(Dataset entries)
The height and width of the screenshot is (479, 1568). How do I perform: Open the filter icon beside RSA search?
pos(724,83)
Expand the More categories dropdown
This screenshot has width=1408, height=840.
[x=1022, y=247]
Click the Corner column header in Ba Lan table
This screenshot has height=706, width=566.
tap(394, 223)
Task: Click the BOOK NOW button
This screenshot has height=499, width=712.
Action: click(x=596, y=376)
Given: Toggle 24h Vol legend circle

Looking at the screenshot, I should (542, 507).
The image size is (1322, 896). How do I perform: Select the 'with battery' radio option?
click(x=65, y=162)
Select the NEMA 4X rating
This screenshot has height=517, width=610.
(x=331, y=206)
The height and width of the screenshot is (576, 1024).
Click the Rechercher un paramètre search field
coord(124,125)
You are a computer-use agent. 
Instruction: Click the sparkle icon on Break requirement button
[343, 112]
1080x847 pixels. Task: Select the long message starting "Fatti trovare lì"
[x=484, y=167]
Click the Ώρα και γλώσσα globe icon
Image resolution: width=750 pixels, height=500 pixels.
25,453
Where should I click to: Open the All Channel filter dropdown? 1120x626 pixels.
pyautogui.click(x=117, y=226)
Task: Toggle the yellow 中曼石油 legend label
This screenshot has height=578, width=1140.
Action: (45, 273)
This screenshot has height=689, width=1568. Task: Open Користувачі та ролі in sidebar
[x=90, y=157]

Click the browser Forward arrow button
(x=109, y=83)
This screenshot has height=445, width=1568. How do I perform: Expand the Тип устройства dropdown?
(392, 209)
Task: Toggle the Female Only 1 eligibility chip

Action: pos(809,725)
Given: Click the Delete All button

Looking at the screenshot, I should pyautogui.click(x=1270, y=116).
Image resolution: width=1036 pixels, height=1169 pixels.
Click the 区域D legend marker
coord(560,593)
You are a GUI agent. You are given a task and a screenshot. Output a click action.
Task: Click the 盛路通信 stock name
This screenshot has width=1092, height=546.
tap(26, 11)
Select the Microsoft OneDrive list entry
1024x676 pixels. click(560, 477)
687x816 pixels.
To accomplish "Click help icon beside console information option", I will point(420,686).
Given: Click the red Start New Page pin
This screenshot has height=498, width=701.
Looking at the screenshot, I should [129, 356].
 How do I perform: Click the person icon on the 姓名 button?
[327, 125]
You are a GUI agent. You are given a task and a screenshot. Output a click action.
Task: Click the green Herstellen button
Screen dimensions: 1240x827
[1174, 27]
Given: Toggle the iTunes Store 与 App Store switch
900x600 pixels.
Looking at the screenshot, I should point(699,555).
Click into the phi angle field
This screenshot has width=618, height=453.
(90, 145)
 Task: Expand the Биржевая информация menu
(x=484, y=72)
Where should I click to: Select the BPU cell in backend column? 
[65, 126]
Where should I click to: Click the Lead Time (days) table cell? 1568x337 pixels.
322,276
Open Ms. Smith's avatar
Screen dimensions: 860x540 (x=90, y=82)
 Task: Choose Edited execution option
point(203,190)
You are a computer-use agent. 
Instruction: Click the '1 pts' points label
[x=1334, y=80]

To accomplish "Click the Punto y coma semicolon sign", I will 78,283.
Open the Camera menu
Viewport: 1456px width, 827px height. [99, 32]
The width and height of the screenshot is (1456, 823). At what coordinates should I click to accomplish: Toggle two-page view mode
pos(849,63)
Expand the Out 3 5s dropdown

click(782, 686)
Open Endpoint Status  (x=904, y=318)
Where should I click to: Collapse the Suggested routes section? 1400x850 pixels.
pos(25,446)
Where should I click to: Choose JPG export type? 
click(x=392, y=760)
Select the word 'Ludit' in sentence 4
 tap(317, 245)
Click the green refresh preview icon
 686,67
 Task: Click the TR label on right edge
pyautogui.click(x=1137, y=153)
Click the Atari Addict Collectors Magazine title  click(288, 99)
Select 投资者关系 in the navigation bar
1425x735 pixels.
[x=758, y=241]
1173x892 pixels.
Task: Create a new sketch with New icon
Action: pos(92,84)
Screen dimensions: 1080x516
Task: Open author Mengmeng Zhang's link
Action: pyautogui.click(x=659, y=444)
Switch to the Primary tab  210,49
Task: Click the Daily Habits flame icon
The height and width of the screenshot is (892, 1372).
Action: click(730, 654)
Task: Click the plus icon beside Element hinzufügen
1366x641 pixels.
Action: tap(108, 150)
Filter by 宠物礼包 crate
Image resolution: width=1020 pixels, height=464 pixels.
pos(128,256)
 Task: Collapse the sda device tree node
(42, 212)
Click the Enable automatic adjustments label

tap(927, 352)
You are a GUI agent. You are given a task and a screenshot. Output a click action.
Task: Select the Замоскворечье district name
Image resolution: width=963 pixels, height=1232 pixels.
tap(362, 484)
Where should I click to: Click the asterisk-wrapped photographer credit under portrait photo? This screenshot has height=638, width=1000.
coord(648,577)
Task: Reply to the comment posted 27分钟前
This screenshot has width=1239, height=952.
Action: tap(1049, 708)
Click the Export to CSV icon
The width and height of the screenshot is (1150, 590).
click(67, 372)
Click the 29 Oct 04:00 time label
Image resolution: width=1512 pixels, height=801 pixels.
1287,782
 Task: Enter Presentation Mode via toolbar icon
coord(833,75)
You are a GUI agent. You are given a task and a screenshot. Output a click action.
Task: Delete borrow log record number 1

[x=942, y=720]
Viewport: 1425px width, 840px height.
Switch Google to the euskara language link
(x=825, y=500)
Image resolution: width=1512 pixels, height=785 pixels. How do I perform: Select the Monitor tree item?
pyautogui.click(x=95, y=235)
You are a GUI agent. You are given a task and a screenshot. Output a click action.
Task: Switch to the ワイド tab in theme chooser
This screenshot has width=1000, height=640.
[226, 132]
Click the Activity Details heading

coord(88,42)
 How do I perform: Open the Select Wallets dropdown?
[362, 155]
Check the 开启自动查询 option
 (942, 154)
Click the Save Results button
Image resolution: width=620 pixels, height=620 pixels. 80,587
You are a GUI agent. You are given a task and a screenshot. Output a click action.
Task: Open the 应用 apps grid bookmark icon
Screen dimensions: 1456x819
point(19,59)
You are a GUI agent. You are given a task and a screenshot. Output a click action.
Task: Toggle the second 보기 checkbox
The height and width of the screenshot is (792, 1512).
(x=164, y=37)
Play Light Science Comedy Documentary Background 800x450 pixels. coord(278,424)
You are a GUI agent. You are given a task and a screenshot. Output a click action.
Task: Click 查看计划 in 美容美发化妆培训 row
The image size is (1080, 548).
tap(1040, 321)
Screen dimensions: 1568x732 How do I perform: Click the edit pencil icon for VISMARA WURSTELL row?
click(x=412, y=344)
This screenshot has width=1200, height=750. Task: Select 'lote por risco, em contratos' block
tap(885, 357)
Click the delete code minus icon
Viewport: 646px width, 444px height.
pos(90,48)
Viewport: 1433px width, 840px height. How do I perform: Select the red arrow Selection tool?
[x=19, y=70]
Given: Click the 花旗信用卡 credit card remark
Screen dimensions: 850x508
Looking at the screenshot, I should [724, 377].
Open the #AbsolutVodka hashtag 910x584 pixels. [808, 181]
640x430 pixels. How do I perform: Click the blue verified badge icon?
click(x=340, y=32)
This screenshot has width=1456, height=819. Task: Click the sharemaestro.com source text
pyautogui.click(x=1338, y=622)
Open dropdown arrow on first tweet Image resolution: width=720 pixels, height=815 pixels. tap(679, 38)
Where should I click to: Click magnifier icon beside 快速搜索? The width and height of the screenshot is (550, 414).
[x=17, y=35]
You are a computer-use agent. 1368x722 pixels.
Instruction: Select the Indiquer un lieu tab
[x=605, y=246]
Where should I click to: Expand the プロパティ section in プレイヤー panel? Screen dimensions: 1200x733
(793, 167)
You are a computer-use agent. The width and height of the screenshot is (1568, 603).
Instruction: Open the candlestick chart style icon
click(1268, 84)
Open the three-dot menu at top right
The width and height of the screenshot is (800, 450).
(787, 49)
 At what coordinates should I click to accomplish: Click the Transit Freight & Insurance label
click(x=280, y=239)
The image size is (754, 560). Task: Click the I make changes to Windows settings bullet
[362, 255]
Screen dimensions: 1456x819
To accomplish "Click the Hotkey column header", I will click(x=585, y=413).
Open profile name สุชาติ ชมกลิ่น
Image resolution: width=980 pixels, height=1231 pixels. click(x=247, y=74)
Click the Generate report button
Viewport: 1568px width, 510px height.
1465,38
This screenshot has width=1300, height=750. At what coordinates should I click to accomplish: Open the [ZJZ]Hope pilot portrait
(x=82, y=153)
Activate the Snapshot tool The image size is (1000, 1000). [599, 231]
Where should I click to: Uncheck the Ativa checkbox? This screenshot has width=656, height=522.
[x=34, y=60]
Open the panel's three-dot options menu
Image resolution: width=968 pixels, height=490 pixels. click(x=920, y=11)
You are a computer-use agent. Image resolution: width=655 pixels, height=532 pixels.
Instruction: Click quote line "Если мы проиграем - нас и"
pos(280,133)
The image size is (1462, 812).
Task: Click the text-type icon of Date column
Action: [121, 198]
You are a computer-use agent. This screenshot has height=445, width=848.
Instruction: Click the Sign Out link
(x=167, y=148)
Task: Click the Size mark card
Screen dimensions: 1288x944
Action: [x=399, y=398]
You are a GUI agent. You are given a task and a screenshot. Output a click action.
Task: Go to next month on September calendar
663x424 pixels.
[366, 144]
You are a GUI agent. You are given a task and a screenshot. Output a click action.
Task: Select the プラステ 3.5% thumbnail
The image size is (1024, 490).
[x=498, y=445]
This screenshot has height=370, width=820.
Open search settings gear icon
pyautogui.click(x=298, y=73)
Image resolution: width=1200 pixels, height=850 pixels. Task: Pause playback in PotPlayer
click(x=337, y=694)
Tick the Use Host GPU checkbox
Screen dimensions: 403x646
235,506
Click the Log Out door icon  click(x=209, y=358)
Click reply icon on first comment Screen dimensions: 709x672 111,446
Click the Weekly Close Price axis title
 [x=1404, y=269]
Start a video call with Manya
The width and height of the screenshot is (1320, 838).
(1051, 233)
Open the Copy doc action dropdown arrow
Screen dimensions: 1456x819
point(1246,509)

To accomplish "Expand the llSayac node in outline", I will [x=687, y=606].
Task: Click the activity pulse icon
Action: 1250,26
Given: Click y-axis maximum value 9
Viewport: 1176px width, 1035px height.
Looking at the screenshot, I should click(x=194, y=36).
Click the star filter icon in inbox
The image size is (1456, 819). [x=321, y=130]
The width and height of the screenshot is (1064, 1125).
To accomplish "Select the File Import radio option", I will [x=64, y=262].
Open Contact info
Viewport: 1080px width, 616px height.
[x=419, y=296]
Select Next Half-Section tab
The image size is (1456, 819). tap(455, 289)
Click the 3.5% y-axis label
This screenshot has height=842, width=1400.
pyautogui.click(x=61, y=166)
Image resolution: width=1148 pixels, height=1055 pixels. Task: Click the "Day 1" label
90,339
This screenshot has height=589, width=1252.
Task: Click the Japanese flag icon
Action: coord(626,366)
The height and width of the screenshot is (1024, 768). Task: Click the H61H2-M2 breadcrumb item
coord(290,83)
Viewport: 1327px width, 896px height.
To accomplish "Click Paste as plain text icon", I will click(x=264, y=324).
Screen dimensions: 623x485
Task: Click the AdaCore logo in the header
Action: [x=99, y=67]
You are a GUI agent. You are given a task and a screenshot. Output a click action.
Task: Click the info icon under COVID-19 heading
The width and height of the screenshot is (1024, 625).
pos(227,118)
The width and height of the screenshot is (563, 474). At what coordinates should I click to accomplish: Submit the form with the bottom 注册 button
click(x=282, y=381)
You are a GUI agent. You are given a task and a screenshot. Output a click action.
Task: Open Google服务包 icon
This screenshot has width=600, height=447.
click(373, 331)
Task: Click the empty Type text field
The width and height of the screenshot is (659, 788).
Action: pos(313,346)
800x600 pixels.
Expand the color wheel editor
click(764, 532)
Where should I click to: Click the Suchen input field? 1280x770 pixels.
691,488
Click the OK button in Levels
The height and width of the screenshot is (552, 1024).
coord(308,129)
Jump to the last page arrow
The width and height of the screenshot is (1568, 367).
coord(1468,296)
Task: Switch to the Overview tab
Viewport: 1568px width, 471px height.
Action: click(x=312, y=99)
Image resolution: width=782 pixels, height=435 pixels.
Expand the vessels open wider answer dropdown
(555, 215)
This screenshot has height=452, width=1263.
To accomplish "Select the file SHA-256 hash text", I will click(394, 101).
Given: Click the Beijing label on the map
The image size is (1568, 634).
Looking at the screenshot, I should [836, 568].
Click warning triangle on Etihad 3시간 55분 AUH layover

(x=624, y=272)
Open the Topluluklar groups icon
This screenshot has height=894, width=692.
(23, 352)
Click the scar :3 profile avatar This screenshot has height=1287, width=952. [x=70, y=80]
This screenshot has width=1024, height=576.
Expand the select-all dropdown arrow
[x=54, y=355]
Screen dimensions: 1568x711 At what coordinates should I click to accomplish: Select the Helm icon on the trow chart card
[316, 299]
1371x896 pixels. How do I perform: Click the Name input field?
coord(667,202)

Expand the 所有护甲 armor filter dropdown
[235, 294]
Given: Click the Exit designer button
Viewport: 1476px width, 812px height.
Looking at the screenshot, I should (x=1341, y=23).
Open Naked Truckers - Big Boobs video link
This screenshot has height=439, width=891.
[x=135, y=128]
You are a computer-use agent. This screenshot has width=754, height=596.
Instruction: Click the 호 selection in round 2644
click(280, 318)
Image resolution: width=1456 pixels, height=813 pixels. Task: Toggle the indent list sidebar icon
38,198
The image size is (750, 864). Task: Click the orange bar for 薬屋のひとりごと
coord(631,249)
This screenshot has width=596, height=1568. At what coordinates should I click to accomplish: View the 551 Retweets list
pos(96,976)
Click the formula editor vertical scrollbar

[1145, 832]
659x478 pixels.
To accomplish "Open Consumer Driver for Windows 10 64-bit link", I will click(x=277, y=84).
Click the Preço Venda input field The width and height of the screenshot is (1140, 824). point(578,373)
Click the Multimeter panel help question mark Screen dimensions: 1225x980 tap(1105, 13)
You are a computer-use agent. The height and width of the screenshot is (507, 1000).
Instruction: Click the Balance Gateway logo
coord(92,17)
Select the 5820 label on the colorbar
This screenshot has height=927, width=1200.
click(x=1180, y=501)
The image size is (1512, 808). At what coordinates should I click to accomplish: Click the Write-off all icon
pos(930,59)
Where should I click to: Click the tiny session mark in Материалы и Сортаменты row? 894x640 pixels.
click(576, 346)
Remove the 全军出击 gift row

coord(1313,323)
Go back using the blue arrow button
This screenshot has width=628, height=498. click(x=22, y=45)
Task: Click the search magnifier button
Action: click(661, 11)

## [Short exercise]
Please rewrite the listing from the line with "Task: Click the TR label on right edge" to the line with "pos(128,256)" as a Markdown table with the columns Number and Listing line, one row per line and blank lines left out.

## [Exercise solution]
| Number | Listing line |
|---|---|
| 1 |  Task: Click the TR label on right edge |
| 2 | pyautogui.click(x=1137, y=153) |
| 3 | Click the Atari Addict Collectors Magazine title  click(288, 99) |
| 4 | Select 投资者关系 in the navigation bar |
| 5 | 1425x735 pixels. |
| 6 | [x=758, y=241] |
| 7 | 1173x892 pixels. |
| 8 | Task: Create a new sketch with New icon |
| 9 | Action: pos(92,84) |
| 10 | Screen dimensions: 1080x516 |
| 11 | Task: Open author Mengmeng Zhang's link |
| 12 | Action: pyautogui.click(x=659, y=444) |
| 13 | Switch to the Primary tab  210,49 |
| 14 | Task: Click the Daily Habits flame icon |
| 15 | The height and width of the screenshot is (892, 1372). |
| 16 | Action: click(730, 654) |
| 17 | Task: Click the plus icon beside Element hinzufügen |
| 18 | 1366x641 pixels. |
| 19 | Action: tap(108, 150) |
| 20 | Filter by 宠物礼包 crate |
| 21 | Image resolution: width=1020 pixels, height=464 pixels. |
| 22 | pos(128,256) |